I have been concerned about release rate of the Glut and alternative Carbon sourcing, I was considering Glucose, but I can't stop the block from growing moldy even with glut in it ( which is also an anti-molding agent). My guess here is the carbon that I want to fertilize with (glut and glucose) are 
Encouraging the mold and algal growth.

The block will be sold damp and although I was concerned about displacement of the liquid glut in the block, I am now not so concerned. The reason for this is that I was pondering a salt water pond that a friend had some years ago out in the weather during a very wet period, the pond after heavy rainfall over many weeks lost very little salinity, the fresh water washed straight off the top and did not mix.
The block remains stable in the packaging as long as it remains sealed and moist.

It is made of 6 segments, one segment will treat 50 litres and after one segment is removed the packaging can be resealed, I will also make a weaker block for nano tanks, so one segment will treat 10 litres.

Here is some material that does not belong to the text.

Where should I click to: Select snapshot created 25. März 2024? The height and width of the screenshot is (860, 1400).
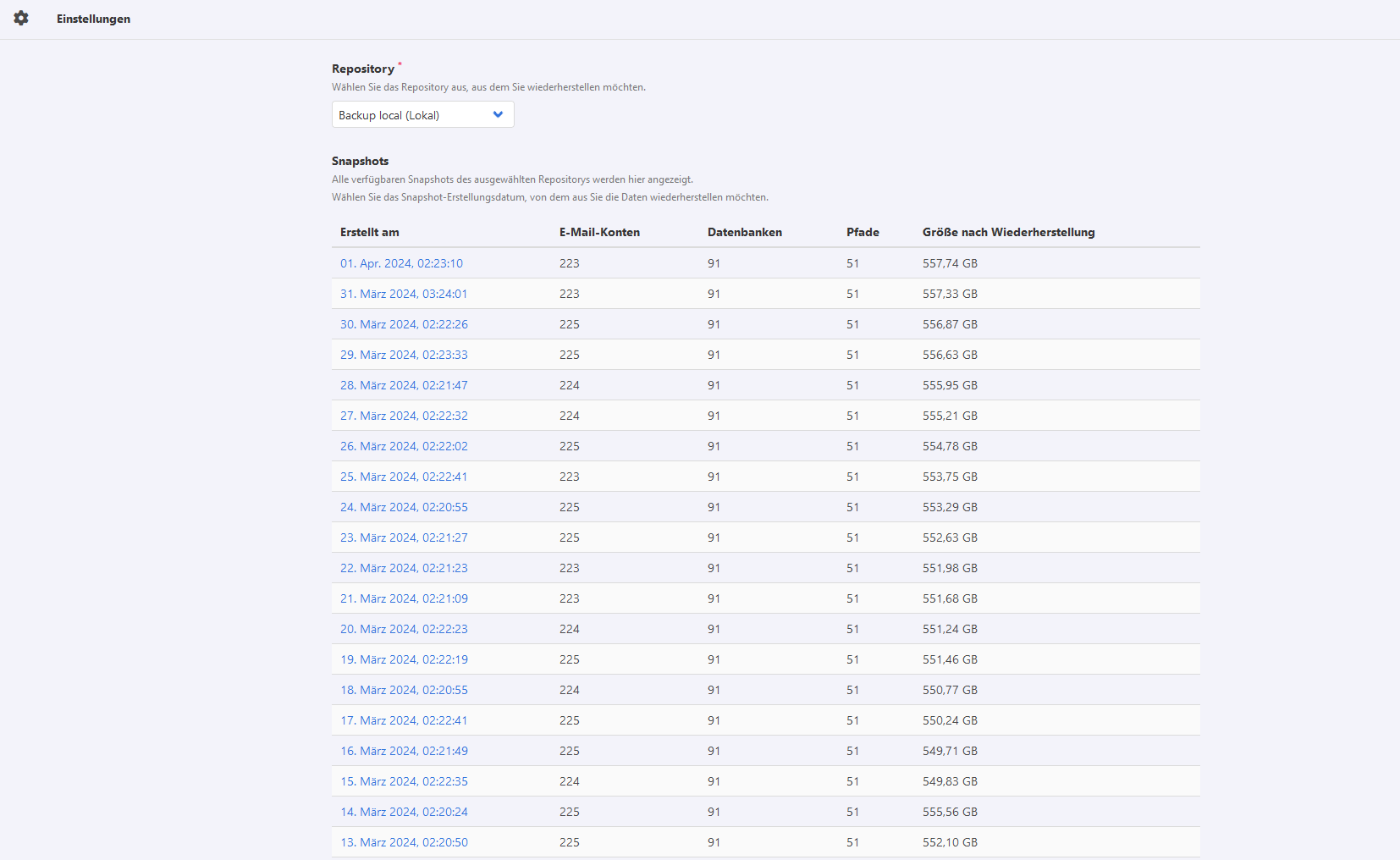click(404, 477)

The problem I foresee here is if anyone in America wants them, post from Australia is very expensive. So someone may have to purchase a decent quantity to redistribute them over there.

Regards Graham Lloyd-Jones


----------



## Graham clj (Nov 13, 2010)

Hello All,
The Glut blocks are now ready for samples to be sent out, I have had a lot of constructive criticism and have been very concerned about the block just dumping all the glut over the first couple of days and then being useless from that point on. 
Clint from the USA made this point and he was correct, I considered silica gel or the soil wetting agent to soak up Glut so it could release as the block dissolved, and so I ran heaps of tests and made more then 200 blocks which are now in the rubbish. Di or Betta Betta and Dave from Aquagreen Australia (who has received some poor treatment from Government bodies over snails) mentioned a snail rid chemical. So I thought I would try and integrate this into a Glut block as Glut is supposed to have some snail killing ability and this may help with the addition of other chemicals.

I can tell you that the common molluskisides like Metaldahyde, methiocarb and Chelated iron phosphate don't work, I am still testing Niclosimide which again has the data to back it up but so did the others. During these tests the last one in particular I added an iron phosphate chelate with a wheat kernel attractant this did attract heaps of snails which would be one way to remove them, this was in the form of a compressed pellet.
Compressed pellets as opposed to extruded pellets swell when wet, this then gave me a way to sponge up the Glut into something that was also plant friendly. I also noticed that the pellets at the 10 day mark or earlier (I'm not sure yet when this starts) would seem to be fermenting. Fermentation is encouraged by Glut from what I have read, this indicates that the Glut is still active after ten days because the wheat kernel in the pellet is fermenting and producing CO2.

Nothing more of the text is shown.